3. Blue-State Fiscal Alignment
Goal: Use the collective market and regulatory power of like-minded states (the “blue” or pro-democracy states) to create a bulwark for rights and democratic norms.
· Prioritize Funds to Rights-Preserving Areas: Steer discretionary grants, aid, and partnerships preferentially to localities that uphold civil rights. State agencies can, for example, give bonus points or priority in competitive grants to cities or counties that meet standards (like not enforcing book bans or providing inclusive education). Similarly, governors can direct more collaboration (e.g., public health initiatives, infrastructure projects) toward states that maintain fair elections and the rule of law, while minimizing entanglements with those that do not. Over time, this creates incentives: communities see tangible benefits for standing on the side of democracy. Professionals: Governors’ offices, state budget directors, federal grant coordinators (where possible), advocacy groups monitoring fund distribution.

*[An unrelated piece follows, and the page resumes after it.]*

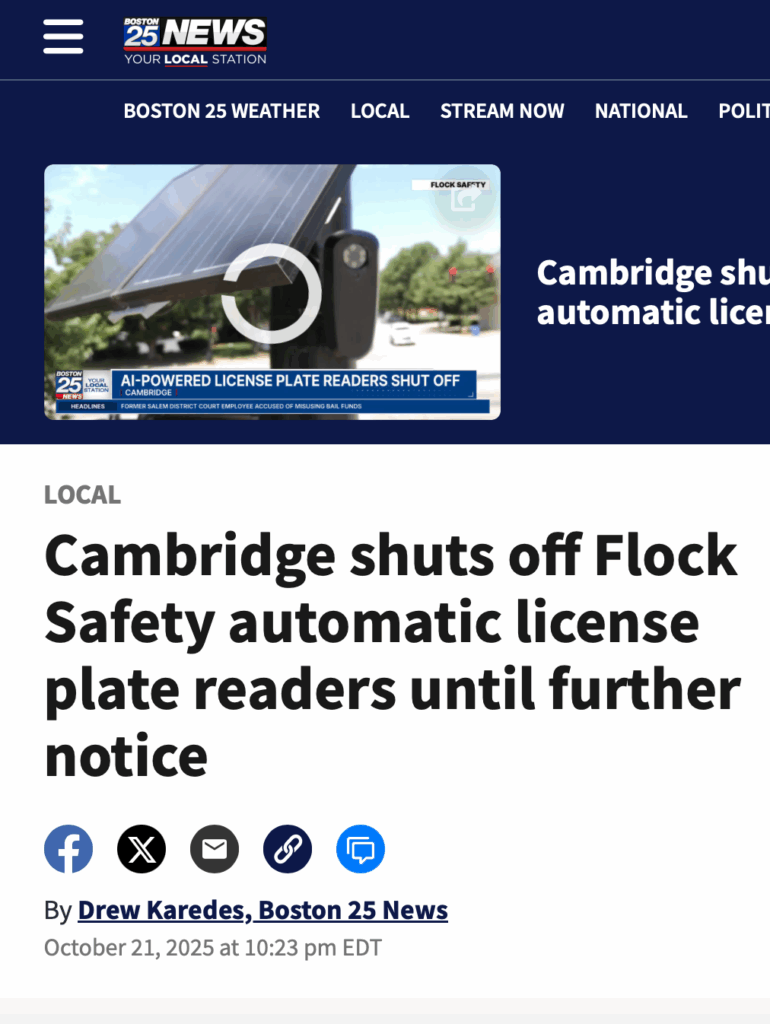Open Boston 25 Weather menu item
The height and width of the screenshot is (1024, 770).
(x=222, y=111)
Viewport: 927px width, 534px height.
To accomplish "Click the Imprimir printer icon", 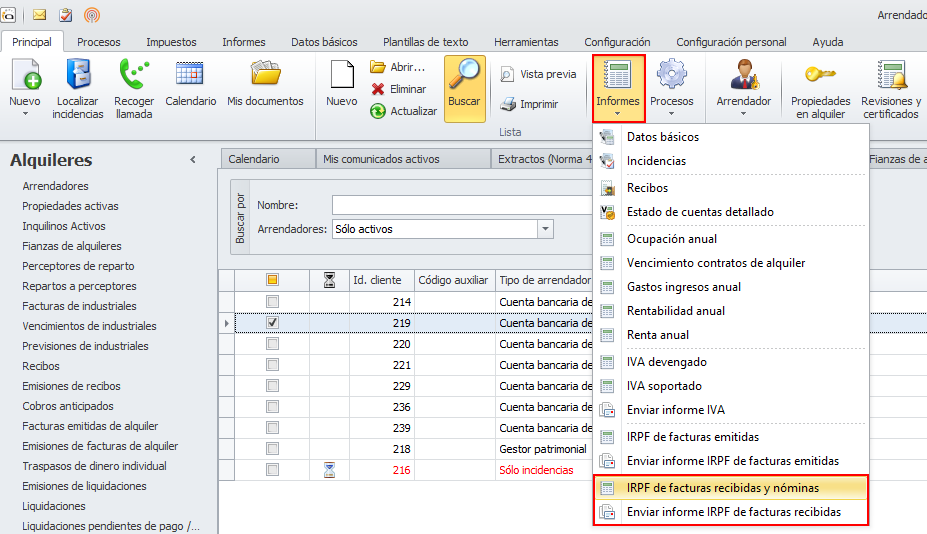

· Interstate Compacts & Alliances: Form formal interstate compacts or informal alliances among pro-democracy states to coordinate policies on key issues – effectively creating a bloc that sets its own higher standards. For example: establish a Multi-State Data Privacy Compact to enforce strict data minimization and ban the sale of sensitive personal data (preventing data from being used to target activists or vulnerable groups). Or a Reproductive Freedom Alliance – indeed, in February 2023, 21 states (now 23) formed the Reproductive Freedom Alliance to jointly protect abortion access across state lines[16]. Through such alliances, states share legal strategies and even pool resources (e.g., a legal defense fund for doctors facing prosecution from other states). Another area is telemedicine reciprocity: states can sign agreements to honor each other’s medical licenses for services provided to residents of repressive states, creating an interstate shield network. These compacts not only protect citizens within those states but also offer lifelines to people in states where rights are under attack. Professionals: Governors and state attorneys general, multistate coalitions (e.g., National Governors Association caucuses), policy think tanks drafting compact language.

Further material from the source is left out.